A year on since Walter Chiapponi’s appointment as the creative director of Tod’s, he has reintroduced sensuality into the quintessential codes of the Italian luxury brand. Previously defined by moccasins and impeccably crafted leather footwear, Tod’s now sees a renewed appreciation for the high heel at Chiapponi’s helm.
Throughout fashion history, the high heel has been celebrated, fetishised, glamorised and demonised all at once. Speaking to Vogue, the footwear maestro shares his design approach to the timeless staple.
Could you tell us a little more about your design language? What informs and inspires your shoe designs?
Generally speaking, l am always inspired by people on the street. I’m very curious about how they combine different looks and how they mix them in unexpected ways. I have always loved the culture of Italian buon gusto (which literally translates to ‘good taste’).
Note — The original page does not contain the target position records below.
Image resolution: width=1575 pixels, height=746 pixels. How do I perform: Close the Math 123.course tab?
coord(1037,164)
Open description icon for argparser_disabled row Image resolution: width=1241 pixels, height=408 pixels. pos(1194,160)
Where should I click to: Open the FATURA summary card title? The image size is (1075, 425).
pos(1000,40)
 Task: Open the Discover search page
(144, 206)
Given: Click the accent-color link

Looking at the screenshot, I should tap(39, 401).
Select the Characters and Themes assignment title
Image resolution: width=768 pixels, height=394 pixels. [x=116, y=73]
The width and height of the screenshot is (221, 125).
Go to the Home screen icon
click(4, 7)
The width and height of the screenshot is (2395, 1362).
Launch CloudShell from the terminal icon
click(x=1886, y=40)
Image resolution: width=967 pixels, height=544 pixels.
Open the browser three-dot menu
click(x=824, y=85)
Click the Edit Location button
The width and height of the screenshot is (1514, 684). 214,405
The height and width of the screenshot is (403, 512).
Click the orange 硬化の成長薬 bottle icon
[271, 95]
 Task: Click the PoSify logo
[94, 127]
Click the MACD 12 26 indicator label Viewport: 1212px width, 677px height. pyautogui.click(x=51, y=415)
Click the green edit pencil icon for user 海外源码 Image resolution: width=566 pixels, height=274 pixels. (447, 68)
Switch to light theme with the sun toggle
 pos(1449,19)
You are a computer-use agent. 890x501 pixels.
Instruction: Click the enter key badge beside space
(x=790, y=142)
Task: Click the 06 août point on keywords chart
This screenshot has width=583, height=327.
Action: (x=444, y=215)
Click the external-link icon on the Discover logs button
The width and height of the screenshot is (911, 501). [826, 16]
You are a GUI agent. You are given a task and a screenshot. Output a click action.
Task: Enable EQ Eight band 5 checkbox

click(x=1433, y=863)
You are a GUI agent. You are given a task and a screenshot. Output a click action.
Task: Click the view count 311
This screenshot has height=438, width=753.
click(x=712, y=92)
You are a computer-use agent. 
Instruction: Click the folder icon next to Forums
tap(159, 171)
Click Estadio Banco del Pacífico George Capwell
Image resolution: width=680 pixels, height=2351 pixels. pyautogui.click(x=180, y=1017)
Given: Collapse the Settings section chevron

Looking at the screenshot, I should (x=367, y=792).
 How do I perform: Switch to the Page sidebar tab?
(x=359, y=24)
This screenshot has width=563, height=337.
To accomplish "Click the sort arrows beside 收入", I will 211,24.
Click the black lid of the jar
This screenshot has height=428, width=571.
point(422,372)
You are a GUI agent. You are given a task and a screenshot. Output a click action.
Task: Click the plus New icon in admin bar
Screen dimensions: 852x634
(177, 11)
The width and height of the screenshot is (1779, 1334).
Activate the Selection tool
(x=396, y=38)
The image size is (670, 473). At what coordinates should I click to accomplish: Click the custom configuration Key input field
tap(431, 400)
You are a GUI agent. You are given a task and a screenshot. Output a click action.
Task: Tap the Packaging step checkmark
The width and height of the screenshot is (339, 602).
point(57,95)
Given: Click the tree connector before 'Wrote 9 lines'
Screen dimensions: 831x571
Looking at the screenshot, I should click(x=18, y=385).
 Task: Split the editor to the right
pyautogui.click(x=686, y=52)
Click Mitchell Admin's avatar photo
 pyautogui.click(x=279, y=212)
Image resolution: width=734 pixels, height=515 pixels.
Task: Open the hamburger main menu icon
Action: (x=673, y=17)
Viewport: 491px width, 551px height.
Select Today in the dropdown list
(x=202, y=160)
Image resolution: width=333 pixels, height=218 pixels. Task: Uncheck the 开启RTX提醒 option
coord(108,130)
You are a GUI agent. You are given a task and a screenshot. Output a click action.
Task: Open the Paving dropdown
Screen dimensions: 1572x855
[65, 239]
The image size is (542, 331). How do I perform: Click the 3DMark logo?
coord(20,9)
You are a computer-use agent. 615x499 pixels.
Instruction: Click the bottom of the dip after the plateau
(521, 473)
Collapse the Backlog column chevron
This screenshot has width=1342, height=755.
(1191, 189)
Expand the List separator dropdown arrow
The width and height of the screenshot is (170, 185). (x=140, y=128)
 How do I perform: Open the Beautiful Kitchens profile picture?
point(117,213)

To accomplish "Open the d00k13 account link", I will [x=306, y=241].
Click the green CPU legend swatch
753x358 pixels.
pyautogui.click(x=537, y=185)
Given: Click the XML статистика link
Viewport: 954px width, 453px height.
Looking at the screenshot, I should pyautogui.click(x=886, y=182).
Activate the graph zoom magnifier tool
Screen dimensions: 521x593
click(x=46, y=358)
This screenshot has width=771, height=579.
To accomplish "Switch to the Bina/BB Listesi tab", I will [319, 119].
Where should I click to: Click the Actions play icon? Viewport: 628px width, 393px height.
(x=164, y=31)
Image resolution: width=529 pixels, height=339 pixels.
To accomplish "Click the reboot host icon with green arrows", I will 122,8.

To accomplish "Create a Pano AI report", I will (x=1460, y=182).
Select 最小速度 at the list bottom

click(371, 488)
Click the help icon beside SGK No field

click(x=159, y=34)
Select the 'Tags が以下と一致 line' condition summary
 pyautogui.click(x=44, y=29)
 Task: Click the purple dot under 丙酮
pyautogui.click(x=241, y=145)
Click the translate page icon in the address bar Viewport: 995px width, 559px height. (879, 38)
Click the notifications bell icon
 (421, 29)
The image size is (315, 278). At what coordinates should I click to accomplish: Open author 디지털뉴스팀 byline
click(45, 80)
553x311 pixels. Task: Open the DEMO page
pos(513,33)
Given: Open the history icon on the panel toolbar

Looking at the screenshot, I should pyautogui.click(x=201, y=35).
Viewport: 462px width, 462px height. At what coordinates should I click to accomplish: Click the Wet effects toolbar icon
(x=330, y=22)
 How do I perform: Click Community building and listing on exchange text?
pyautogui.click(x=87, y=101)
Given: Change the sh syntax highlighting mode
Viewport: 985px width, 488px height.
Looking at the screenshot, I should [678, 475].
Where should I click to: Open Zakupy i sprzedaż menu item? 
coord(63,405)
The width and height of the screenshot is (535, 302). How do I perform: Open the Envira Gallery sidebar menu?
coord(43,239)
Especially when it comes to menswear, I love seeing how Italian men really care about little details, such as a haircut or a perfectly brushed shoe.
In your opinion, what makes a good high heel?
To do a good high heel shoe is a complicated project. For this autumn/winter style, I started with the shape and had in mind a very high and slim heel but with a strong character. I then worked on the volumes of the toe, emphasizing them trying to assemble the perfect pump. And finally, I wanted to extrapolate the idea of a moccasin, which is an iconic style for Tod’s by adding a very raw front seam, which brings the shoe a more masculine edge.
The high heel has been both celebrated and fetishised but remains central to the iconography of sexiness, power and modern femininity. What were you trying to convey in your shoe designs for this collection?
For my first collection for Tod’s, it was important to emphasize my point of view: apart from being a fascinating design object, high heels bring a sensual attitude to any look. It was this very sensuality that I talked a lot in this collection—a different female approach to the very traditional, very Italian lifestyle of the brand. I gathered a rather broad pool of imagery surrounding footwear for my first collection. I looked to a multitude to references, one for every type of shoe: from the white calfskin pump to the preppiest moccasin with a metal chain; or the Beatles, a high boot with the heavy masculine sole and finally the sneaker, a lighter interpretation of a model with references to the ’70s.
How has COVID-19 influenced your approach to shoe design?
Certainly, my approach will change post-COVID. I’ve already noticed a shift in the way I see shoe design, particularly as I was working on our spring/summer 2021 collection. There is more attention on having just a few strong and precise messages—I obsessively take care of the study of the details of craftsmanship and the processing of hides. We return to a more ‘atelier’ and exclusive approach. To me, an awareness of sustainability and values related to the environment and society will now lead my approach in this period of ‘restarting’.
Finally, what do you want people to feel when they wear your designs?
Instinctively, I hope they feel happy to wear an accessory that speaks of tradition, as well as of Italian lifestyle and refinement.